Sabathia has made four starts since coming off the disabled, and blown a lead in each. The Yankees have lost the last three at a time when they are desperate for wins, especially on days when their supposed No. 1 starter goes. Sabathia and Yankees officials insist the lefty is healthy, which makes his fade even more worrisome both short and long term.

And, just for the record, Meals has not had a net dragging balls out of the park against Yankees pitching. Sabathia has yielded a career-high 21 homers, but in just 170 innings. The Yankees have given up homers in 12 straight games — the third longest streak in their history. The starters have permitted 132 homers, one shy of the team record with 3 1⁄2 weeks left.

No wonder the Yankees need Andy Pettitte to be the anti-Stephen Strasburg; forget about caution shutting down, the Yankees need to increase the risk and get Pettitte’s confidence and ability back into the rotation as soon as possible, especially after positive reports yesterday from his simulated game.

And especially because the Yankees are having trouble outscoring their pitching troubles. Jeter has stayed brilliant and Alex Rodriguez and Martin have gotten hot. But Meals has nothing to do with a team built on lefty power having that go dim. Robinson Cano is slumping and Granderson and Swisher have vanished. Granderson didn’t start, yet made two of the key outs in the game.

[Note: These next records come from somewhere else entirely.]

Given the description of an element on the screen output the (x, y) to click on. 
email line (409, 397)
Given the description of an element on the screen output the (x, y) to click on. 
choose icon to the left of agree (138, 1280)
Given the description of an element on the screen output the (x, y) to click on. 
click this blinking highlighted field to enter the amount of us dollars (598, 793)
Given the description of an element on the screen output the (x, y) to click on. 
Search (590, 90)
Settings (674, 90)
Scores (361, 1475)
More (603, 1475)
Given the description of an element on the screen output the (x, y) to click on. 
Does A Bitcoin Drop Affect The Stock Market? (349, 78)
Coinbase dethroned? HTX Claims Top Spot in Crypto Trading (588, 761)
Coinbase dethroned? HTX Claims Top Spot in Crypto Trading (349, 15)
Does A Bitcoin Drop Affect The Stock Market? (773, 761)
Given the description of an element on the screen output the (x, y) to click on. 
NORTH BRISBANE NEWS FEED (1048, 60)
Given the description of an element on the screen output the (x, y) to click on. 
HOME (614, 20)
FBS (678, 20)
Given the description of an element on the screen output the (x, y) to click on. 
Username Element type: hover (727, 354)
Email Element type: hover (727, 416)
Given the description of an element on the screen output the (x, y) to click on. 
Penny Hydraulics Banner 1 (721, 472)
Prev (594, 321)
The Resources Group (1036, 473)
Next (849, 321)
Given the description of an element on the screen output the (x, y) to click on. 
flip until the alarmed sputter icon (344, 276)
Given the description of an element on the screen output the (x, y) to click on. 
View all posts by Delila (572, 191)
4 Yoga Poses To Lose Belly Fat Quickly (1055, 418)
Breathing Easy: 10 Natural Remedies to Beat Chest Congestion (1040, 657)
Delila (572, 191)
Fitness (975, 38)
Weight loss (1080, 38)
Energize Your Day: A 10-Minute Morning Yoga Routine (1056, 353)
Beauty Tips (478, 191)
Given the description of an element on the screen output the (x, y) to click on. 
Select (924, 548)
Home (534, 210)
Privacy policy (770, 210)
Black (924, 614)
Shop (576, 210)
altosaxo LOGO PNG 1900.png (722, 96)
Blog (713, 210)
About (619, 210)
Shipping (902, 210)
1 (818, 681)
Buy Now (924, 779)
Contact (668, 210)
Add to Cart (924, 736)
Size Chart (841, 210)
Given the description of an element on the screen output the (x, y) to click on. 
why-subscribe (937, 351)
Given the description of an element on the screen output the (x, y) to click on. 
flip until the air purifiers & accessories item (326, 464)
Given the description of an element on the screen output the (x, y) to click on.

Swisher went hitless in 24 at-bats when he grounded into an RBI force with the bases loaded and no out in the ninth. That made it 5-4. Teixeira, who had missed 10 days with an injured calf, then had it tighten again on the game-ending double play. He will not play today, more lefty might gone. And we will see about suspensions for challenging umpire integrity.

“I’m not one to complain, but that was bad,” Teixeira said.

No doubt. Meals blew the call. But he didn’t blow the 10-game lead or lose this game. The Yankees should try looking in the mirror for that.